- Task to carry out: Set down each of the rows below word for word, leaving every line unchanged.

- Data supplied:

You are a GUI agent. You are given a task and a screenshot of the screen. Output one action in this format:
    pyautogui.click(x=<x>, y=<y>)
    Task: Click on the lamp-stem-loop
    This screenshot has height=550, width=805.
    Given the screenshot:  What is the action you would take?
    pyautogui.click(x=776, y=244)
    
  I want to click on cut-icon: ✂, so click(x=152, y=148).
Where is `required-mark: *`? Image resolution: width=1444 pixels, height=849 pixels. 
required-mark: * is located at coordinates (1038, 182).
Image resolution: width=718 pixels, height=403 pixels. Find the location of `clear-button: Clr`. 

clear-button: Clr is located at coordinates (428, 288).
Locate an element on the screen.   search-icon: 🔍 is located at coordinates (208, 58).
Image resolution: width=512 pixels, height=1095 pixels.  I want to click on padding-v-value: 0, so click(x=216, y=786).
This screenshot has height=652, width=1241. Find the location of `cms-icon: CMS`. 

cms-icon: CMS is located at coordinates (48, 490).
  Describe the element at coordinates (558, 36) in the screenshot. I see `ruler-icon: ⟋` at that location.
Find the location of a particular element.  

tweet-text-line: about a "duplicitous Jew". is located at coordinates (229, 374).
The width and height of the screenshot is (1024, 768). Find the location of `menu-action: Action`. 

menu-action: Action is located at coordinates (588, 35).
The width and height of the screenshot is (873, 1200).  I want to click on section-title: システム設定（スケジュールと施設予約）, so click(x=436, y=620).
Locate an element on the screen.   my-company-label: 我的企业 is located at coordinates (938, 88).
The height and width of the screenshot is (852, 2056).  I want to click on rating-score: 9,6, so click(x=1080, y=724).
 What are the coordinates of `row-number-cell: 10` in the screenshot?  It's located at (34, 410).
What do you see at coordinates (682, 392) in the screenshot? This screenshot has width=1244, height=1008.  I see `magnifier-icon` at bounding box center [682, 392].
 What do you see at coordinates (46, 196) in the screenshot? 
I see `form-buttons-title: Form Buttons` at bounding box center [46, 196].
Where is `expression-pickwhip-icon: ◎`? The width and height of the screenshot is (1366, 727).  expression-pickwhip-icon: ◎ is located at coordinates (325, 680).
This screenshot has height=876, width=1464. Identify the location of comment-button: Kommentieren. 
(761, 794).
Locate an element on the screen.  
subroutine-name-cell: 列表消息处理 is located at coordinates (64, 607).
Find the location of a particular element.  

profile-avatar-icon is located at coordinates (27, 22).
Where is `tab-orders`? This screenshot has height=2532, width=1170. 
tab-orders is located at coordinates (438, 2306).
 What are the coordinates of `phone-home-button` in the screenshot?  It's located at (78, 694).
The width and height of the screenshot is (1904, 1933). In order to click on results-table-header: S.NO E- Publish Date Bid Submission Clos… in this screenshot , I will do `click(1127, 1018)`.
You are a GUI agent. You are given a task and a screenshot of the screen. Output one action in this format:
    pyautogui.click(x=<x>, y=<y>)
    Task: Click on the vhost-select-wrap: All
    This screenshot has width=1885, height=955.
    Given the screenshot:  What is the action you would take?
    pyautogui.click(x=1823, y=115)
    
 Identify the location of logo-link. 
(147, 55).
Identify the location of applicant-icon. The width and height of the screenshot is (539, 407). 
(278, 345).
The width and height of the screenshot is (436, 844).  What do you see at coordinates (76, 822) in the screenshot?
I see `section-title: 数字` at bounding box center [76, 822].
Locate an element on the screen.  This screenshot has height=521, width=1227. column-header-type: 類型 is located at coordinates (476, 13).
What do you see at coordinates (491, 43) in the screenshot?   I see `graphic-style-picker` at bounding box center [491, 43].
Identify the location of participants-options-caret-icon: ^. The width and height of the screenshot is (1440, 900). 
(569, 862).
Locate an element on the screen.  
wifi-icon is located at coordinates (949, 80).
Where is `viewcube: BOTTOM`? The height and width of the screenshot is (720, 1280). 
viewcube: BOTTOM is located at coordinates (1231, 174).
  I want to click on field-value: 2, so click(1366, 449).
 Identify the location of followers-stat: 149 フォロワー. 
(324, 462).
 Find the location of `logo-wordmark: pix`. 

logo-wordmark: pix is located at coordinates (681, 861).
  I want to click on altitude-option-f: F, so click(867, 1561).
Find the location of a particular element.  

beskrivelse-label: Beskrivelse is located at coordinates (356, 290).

- Your response:
You are a GUI agent. You are given a task and a screenshot of the screen. Output one action in this format:
    pyautogui.click(x=<x>, y=<y>)
    Task: Click on the lamp-stem-loop
    This screenshot has height=550, width=805.
    Given the screenshot:  What is the action you would take?
    pyautogui.click(x=776, y=244)
    
  I want to click on cut-icon: ✂, so click(x=152, y=148).
Where is `required-mark: *`? Image resolution: width=1444 pixels, height=849 pixels. 
required-mark: * is located at coordinates (1038, 182).
Image resolution: width=718 pixels, height=403 pixels. Find the location of `clear-button: Clr`. 

clear-button: Clr is located at coordinates (428, 288).
Locate an element on the screen.   search-icon: 🔍 is located at coordinates (208, 58).
Image resolution: width=512 pixels, height=1095 pixels.  I want to click on padding-v-value: 0, so click(x=216, y=786).
This screenshot has height=652, width=1241. Find the location of `cms-icon: CMS`. 

cms-icon: CMS is located at coordinates (48, 490).
  Describe the element at coordinates (558, 36) in the screenshot. I see `ruler-icon: ⟋` at that location.
Find the location of a particular element.  

tweet-text-line: about a "duplicitous Jew". is located at coordinates (229, 374).
The width and height of the screenshot is (1024, 768). Find the location of `menu-action: Action`. 

menu-action: Action is located at coordinates (588, 35).
The width and height of the screenshot is (873, 1200).  I want to click on section-title: システム設定（スケジュールと施設予約）, so click(x=436, y=620).
Locate an element on the screen.   my-company-label: 我的企业 is located at coordinates (938, 88).
The height and width of the screenshot is (852, 2056).  I want to click on rating-score: 9,6, so click(x=1080, y=724).
 What are the coordinates of `row-number-cell: 10` in the screenshot?  It's located at (34, 410).
What do you see at coordinates (682, 392) in the screenshot? This screenshot has width=1244, height=1008.  I see `magnifier-icon` at bounding box center [682, 392].
 What do you see at coordinates (46, 196) in the screenshot? 
I see `form-buttons-title: Form Buttons` at bounding box center [46, 196].
Where is `expression-pickwhip-icon: ◎`? The width and height of the screenshot is (1366, 727).  expression-pickwhip-icon: ◎ is located at coordinates (325, 680).
This screenshot has height=876, width=1464. Identify the location of comment-button: Kommentieren. 
(761, 794).
Locate an element on the screen.  
subroutine-name-cell: 列表消息处理 is located at coordinates (64, 607).
Find the location of a particular element.  

profile-avatar-icon is located at coordinates (27, 22).
Where is `tab-orders`? This screenshot has height=2532, width=1170. 
tab-orders is located at coordinates (438, 2306).
 What are the coordinates of `phone-home-button` in the screenshot?  It's located at (78, 694).
The width and height of the screenshot is (1904, 1933). In order to click on results-table-header: S.NO E- Publish Date Bid Submission Clos… in this screenshot , I will do `click(1127, 1018)`.
You are a GUI agent. You are given a task and a screenshot of the screen. Output one action in this format:
    pyautogui.click(x=<x>, y=<y>)
    Task: Click on the vhost-select-wrap: All
    This screenshot has width=1885, height=955.
    Given the screenshot:  What is the action you would take?
    pyautogui.click(x=1823, y=115)
    
 Identify the location of logo-link. 
(147, 55).
Identify the location of applicant-icon. The width and height of the screenshot is (539, 407). 
(278, 345).
The width and height of the screenshot is (436, 844).  What do you see at coordinates (76, 822) in the screenshot?
I see `section-title: 数字` at bounding box center [76, 822].
Locate an element on the screen.  This screenshot has height=521, width=1227. column-header-type: 類型 is located at coordinates (476, 13).
What do you see at coordinates (491, 43) in the screenshot?   I see `graphic-style-picker` at bounding box center [491, 43].
Identify the location of participants-options-caret-icon: ^. The width and height of the screenshot is (1440, 900). 
(569, 862).
Locate an element on the screen.  
wifi-icon is located at coordinates (949, 80).
Where is `viewcube: BOTTOM`? The height and width of the screenshot is (720, 1280). 
viewcube: BOTTOM is located at coordinates (1231, 174).
  I want to click on field-value: 2, so click(1366, 449).
 Identify the location of followers-stat: 149 フォロワー. 
(324, 462).
 Find the location of `logo-wordmark: pix`. 

logo-wordmark: pix is located at coordinates (681, 861).
  I want to click on altitude-option-f: F, so click(867, 1561).
Find the location of a particular element.  

beskrivelse-label: Beskrivelse is located at coordinates (356, 290).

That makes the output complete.